第7章 君は陽だまり
昨日の今日で何かが劇的に変わるとは思っていないが、あまりにも変わらない日常に不満を感じるのは致し方ないだろ。
好きな女が隣にいて、触れられる関係性(になったはず)で、一緒に暮らしてるのにまだ口づけすらしていない自分は全人類の中で一番我慢強いと思う。

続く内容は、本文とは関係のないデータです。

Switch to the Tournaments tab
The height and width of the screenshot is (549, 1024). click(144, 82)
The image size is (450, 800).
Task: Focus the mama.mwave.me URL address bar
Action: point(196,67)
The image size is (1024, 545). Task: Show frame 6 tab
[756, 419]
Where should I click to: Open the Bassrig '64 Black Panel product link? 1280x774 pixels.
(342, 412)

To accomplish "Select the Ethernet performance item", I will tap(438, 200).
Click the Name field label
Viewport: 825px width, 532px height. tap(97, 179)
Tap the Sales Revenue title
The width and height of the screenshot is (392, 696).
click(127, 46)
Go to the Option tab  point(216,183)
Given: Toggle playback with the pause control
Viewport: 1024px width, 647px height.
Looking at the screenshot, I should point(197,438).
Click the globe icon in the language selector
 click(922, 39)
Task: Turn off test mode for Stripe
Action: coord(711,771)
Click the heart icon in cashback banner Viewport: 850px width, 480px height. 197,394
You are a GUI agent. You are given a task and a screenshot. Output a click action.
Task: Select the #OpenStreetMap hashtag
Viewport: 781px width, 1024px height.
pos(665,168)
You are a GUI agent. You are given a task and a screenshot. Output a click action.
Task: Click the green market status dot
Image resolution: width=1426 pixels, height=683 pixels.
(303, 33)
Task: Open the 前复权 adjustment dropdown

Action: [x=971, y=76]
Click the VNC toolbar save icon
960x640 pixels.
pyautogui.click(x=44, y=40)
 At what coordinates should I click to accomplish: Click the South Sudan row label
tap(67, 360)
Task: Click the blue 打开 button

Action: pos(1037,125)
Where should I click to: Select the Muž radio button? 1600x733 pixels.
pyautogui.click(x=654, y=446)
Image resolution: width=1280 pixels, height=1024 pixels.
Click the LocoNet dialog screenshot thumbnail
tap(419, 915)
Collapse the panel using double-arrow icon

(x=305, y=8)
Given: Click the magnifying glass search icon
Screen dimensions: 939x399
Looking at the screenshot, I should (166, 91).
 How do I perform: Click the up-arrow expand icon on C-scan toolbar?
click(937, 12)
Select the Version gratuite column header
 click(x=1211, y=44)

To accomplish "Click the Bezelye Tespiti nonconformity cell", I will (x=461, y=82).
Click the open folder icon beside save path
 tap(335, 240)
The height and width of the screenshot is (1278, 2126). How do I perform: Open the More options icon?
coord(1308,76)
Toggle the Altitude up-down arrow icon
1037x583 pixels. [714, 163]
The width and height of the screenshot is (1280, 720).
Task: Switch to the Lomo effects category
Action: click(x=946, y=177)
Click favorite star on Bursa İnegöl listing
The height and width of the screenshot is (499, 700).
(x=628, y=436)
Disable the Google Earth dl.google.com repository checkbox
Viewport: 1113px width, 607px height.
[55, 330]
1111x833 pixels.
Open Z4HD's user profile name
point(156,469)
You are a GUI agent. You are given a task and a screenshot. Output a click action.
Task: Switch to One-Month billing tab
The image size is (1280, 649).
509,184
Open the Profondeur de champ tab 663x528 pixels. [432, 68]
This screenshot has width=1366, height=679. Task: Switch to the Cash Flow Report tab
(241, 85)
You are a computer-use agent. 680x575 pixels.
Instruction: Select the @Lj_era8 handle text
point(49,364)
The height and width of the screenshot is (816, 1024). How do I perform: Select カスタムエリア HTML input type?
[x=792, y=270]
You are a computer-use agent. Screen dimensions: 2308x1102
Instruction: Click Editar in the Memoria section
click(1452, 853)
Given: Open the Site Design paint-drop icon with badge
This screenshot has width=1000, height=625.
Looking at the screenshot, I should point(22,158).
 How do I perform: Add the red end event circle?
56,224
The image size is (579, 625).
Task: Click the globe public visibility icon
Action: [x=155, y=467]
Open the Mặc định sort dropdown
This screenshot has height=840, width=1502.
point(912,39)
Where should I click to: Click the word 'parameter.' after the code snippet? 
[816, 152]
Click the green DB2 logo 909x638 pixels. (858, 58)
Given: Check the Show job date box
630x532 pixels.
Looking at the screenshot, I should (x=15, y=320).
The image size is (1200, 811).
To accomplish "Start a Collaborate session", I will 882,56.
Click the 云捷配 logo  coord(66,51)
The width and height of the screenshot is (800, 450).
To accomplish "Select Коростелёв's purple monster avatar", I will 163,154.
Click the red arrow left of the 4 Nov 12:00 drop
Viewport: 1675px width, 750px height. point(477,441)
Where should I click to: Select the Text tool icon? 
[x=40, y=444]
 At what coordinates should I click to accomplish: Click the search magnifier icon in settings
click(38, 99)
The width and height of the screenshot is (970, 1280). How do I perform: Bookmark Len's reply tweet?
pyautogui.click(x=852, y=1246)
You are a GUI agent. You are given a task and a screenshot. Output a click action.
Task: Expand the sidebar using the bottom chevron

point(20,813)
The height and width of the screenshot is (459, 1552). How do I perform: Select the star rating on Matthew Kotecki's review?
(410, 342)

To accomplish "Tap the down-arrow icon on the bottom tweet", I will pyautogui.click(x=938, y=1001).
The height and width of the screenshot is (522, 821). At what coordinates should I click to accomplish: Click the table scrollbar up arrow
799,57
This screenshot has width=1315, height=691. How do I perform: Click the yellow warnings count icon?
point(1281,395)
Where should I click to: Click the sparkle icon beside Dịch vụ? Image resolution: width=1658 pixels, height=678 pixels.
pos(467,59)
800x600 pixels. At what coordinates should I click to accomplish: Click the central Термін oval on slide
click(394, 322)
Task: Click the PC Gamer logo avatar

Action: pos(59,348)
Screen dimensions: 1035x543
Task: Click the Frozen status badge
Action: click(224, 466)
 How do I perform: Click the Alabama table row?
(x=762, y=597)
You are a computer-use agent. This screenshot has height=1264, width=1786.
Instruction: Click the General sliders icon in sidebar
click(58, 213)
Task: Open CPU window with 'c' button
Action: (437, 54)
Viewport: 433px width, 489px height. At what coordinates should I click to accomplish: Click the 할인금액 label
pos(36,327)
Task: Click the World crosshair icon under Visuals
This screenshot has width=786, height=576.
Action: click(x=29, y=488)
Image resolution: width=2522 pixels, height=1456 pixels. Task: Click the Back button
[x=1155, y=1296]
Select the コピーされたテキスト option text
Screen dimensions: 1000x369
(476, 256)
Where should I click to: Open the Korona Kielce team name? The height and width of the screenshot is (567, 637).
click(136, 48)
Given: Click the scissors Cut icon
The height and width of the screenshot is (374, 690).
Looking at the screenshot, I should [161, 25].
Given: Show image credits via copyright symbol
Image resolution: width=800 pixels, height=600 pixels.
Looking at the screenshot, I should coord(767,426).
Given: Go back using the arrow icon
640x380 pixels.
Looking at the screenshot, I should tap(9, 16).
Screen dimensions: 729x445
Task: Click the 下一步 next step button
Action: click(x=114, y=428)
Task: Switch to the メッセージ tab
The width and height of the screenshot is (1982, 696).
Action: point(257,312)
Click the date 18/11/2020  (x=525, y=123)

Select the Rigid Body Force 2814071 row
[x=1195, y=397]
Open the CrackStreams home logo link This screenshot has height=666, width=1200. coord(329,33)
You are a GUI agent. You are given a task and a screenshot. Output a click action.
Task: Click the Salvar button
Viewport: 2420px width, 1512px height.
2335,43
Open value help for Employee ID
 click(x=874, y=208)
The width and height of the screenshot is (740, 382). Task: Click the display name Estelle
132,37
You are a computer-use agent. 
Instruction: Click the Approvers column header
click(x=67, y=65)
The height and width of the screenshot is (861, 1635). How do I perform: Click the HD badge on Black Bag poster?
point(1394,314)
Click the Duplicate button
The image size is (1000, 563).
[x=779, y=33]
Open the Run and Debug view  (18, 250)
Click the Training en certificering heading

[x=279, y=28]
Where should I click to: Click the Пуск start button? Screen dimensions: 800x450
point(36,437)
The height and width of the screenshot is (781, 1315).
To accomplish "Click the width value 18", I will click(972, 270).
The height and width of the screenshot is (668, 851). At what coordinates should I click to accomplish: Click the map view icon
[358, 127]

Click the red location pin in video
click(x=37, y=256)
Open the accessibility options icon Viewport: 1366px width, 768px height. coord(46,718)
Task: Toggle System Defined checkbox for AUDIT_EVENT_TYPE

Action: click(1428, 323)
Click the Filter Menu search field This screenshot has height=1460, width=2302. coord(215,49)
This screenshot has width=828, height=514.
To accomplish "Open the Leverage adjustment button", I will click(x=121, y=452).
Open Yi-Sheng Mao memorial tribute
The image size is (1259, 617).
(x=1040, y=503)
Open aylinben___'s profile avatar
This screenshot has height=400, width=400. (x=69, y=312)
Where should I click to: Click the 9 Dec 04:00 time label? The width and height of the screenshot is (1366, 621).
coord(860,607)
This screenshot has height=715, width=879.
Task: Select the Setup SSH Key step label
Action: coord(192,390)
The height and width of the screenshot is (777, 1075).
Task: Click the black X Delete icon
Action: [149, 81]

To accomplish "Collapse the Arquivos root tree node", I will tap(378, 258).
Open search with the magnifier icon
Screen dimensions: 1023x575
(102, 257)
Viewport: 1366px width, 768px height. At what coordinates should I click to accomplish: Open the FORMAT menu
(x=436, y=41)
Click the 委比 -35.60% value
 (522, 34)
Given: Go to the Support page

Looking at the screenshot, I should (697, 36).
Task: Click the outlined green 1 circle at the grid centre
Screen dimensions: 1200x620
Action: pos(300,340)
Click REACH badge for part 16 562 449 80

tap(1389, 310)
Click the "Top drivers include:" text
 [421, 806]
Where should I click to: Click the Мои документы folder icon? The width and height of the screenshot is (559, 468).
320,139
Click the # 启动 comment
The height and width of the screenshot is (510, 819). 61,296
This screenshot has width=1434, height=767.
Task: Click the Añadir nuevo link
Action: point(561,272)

ほの花は大体午後は一日置きくらいに胡蝶の家に遊びに行くので玄関にいたほの花の腰を引き寄せると後ろから抱きしめてやる。抵抗はしないが、カチコチに固まって動かなくなるほの花の初心さが可愛すぎていじめたくなってしまう。
「なぁ、ほの花ちゃんー。一体今日はどこ行くわけ。」
「ふぇ!!え、いや、その…!!う、…産屋敷様のところに…。」
「ああ、そうか。」
ほの花の傍にある大荷物を見ると今日がお館様に薬を調合する日だと思い出す。お館様の薬の調合は大切な仕事だから快く送り出したいところだが、言わないといけないことはある。
抱きしめたまま髪をかき上げてやるとほの花にだけ聞こえる大きさで問いかける。
「…使うなよ?わかってんな?」
「わ、かって、ます。使いません!」
「なら良し。気をつけて行ってこいよ。」
体を離してやると真っ赤な顔をしてこちらを見上げるほの花が随分と色気たっぷりで変な気分になってしまう。
だが、そんなことを素直に暴露してしまうとどうなるのか分かってなかった。
「おい、その顔で俺のこと見んな。押し倒すぞ。」
「え、あ、え?!あわわ。え、あ、…!?!?」
「…いや、俺が悪かった…、揶揄いすぎた。ごめんって…、落ち着け。」
可哀想なほど真っ赤な顔で二の句をつけずに狼狽えて涙目になるほの花。
そんな顔をされたら余計に加虐心が燃えてしまい、そのまま口付けて部屋に連れ込みたくなるが、そんなことをこの生娘にしてみろ。
下手したら一生残る心の傷になっちまう。
大切にすると決めている以上迂闊に手を出すことも憚られるなんて告白する前は考えもしなかった。
カチコチのまま変な動きをしながら家を出て行ったほの花に別の意味で心配になったが、後ろ姿に買ってやった花飾りが目に入ると勝手に目尻が下がってくる。
俺も随分と腑抜けになったもんだ。